Red Tories would probably feel a degree of kinship with the right of the Democratic Party. After all, Red Tory meant 'fiscally conservative and socially progressive'. This is ideological real estate that I believe most people in Canada inhabit. The Red Tory saw things through a lens of 'Spend wisely, tax less and leave everyone the hell alone. Especially in their bedrooms and their businesses.'

But our current Krop of Konservatives have, heretofore, swooned in the ether of their own ideological flatulence.

Which brings us to the budget. Was it not just 60 days ago that the Finance Minister stood up in the House and, straining all credulity, claimed we were headed for a surplus? And that "Our stewardship has ensured that The Fundamentals are Sound®". Oh, and, we're taking away the public funding for your parties.

A sennet, a flourish of middle fingers and Exuent Stage Right.

Straight into pro-rogue. For a month-and-a-half. When they returned, that promised small surplus had become a $64 Billion deficit, quite possibly structural. Are they fibbers? Incompetent? Incompetent fibbers? WTF?

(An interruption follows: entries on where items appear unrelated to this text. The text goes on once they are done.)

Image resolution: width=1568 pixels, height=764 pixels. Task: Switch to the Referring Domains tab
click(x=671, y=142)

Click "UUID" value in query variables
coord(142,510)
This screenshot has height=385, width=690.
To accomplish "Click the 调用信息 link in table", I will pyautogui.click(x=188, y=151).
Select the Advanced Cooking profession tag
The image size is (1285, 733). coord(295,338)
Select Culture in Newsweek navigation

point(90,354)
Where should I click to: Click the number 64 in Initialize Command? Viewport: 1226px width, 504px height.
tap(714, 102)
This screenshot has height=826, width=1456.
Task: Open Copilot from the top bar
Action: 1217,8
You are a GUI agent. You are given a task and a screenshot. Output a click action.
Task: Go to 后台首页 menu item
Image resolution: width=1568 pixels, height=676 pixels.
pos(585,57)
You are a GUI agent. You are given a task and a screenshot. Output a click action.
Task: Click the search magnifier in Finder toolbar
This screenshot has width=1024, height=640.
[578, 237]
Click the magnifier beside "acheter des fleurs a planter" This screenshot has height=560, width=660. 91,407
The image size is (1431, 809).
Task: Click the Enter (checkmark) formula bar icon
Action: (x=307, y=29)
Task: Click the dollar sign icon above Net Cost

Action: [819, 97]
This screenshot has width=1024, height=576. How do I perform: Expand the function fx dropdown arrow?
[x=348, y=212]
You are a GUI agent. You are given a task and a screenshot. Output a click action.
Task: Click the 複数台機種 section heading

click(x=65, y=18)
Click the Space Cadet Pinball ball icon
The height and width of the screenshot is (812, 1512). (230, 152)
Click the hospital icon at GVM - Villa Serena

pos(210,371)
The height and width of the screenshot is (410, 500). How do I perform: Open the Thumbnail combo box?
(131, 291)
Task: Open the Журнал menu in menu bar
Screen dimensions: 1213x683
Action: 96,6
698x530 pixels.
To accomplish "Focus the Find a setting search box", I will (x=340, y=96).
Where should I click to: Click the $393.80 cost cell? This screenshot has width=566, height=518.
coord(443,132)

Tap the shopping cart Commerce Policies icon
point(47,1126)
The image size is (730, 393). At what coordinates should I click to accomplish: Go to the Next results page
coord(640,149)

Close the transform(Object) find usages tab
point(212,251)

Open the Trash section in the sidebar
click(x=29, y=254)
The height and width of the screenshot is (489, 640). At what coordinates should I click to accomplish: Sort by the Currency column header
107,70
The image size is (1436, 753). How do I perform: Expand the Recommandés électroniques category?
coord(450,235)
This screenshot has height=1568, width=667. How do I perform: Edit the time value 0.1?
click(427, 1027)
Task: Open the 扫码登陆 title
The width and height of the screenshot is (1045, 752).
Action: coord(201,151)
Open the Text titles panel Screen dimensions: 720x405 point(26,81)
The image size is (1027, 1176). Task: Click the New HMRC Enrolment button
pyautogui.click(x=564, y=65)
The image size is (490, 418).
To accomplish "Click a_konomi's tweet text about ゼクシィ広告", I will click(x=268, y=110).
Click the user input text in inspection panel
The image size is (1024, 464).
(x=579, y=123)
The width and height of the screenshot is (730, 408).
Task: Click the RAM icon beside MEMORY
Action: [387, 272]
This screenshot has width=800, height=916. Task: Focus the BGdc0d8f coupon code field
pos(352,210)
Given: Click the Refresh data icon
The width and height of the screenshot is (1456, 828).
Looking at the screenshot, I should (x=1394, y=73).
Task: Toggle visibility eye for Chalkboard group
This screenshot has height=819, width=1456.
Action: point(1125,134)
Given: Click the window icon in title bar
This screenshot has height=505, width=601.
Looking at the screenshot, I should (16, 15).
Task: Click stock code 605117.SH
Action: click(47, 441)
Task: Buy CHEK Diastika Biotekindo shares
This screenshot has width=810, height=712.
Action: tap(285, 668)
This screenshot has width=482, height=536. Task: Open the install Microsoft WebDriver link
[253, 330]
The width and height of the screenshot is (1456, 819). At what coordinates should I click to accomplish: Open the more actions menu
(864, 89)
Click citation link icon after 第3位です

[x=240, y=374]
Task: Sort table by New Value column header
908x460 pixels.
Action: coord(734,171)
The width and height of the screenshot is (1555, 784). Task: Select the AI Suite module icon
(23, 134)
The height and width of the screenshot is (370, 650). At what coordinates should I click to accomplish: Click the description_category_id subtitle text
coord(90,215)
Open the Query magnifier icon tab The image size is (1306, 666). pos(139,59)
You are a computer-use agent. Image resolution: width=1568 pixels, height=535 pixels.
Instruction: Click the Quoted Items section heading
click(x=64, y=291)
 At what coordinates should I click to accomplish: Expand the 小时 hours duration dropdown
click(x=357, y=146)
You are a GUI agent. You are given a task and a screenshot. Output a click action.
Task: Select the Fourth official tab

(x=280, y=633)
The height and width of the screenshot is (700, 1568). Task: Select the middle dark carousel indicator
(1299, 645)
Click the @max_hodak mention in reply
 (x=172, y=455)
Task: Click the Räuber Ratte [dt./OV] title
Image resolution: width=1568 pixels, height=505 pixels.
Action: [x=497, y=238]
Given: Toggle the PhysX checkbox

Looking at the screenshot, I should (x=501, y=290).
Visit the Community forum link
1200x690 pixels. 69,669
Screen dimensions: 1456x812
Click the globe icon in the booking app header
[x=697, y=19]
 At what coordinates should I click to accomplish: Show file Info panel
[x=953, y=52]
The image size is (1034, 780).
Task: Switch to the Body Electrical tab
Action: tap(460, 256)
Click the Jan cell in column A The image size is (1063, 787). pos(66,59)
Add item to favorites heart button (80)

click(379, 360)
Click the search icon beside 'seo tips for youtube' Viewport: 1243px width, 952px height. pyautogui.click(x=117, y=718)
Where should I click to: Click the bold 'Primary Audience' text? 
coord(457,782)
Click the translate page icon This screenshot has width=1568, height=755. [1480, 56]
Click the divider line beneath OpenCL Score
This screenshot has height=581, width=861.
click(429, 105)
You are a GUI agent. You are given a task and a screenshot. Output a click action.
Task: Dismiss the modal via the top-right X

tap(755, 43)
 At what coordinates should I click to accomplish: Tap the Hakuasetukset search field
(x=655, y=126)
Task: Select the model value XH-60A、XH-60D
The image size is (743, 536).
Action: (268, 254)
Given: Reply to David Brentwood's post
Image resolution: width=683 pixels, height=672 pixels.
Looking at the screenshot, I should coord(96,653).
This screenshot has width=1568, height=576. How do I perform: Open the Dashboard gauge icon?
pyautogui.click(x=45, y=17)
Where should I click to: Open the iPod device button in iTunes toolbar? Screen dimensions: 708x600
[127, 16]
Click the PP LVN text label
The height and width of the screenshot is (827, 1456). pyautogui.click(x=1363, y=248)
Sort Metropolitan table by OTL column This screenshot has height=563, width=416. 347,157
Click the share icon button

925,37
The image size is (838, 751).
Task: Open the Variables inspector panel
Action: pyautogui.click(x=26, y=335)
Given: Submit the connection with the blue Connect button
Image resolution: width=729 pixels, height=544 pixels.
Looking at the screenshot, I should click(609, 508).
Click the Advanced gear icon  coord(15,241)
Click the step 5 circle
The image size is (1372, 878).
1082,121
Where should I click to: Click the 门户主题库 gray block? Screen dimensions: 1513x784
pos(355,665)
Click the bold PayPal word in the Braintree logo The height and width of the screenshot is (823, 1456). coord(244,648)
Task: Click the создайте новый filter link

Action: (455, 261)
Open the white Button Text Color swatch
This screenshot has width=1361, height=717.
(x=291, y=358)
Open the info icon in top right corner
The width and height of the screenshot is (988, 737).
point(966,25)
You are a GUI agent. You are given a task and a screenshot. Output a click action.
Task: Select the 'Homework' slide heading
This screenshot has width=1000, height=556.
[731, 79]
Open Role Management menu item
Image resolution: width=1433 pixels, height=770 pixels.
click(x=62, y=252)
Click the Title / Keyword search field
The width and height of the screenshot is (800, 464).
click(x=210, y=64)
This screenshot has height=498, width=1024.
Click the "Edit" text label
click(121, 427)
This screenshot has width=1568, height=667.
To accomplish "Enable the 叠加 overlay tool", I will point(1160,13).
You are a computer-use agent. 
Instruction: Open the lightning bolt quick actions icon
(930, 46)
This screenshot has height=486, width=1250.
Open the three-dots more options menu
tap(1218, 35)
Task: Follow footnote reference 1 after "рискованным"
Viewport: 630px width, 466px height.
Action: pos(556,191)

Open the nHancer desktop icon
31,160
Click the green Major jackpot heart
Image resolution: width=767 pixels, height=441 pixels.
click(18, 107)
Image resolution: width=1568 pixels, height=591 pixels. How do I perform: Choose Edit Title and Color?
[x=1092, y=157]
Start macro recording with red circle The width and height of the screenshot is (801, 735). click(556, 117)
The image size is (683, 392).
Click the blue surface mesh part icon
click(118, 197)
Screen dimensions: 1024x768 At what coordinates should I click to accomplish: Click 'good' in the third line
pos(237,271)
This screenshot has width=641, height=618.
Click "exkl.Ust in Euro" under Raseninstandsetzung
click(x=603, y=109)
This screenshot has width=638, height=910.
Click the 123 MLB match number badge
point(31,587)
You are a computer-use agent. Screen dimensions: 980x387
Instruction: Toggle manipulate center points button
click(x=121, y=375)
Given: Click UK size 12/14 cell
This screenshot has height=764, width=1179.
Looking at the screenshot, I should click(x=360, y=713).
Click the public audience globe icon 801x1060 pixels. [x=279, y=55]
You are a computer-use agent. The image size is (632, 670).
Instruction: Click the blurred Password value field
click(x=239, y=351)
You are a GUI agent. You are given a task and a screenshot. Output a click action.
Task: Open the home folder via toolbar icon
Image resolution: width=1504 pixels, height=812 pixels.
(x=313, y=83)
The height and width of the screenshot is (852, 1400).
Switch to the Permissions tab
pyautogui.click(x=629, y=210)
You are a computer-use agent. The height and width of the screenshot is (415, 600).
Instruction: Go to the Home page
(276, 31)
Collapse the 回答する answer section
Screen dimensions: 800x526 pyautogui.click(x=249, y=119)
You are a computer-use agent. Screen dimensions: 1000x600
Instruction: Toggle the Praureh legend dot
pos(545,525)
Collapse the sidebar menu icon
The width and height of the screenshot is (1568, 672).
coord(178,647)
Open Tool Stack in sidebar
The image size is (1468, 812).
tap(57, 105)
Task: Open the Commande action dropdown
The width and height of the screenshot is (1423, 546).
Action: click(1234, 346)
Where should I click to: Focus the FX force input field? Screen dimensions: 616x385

The reading of the budget felt like watching boy scouts who, encountering an elderly woman who needs a hand across the busy street, is picked up, flung and crash lands into a Canada Post box. "See", say the Scouts, "We helped her across the F'ing street." The budget version was, "Stimulus? Here's your GD stimulus. Gentlemen, ready your shovels. We're gonna save our previously 'fundamentally sound' economy with nail-guns and roofing tar for hockey rinks. Oh, and screw science." Then, it's back to the bar and high-fives, boo-yaa chest-bumps and triples all-around. "Hoo-hah. We saved our hides!"

A sennet, a strained flourish of tugged forelocks and a Keystone Kops-esque melee in all directions.

And that was perfectly okay with the opposition Liberals who, whether for strategic or altruistic reasons will move to support this dadaist collage of a budget. Lord help us all.

So, as a result of this fiscal Frankenstein, I will be building a fourth bathroom for my Liquor n' Ammo shop ('Shotz') . I will also construct a luxury pen for my dogs. Then I will do one victory lap at the newly-roofed rink. A cure for Cancer be damned!

Meanwhile, down in Washington, it seems they actually do want to invest in a 21st Century Economy. Naturally, there will be vocal obstructionism from the Limbaugh wing, pointless filibusters and much wringing of old white hands with mottely brown spots. But after all the flapping, a very simple conclusion seems to have been reached:

Left wing. Right wing, It takes both to fly straight.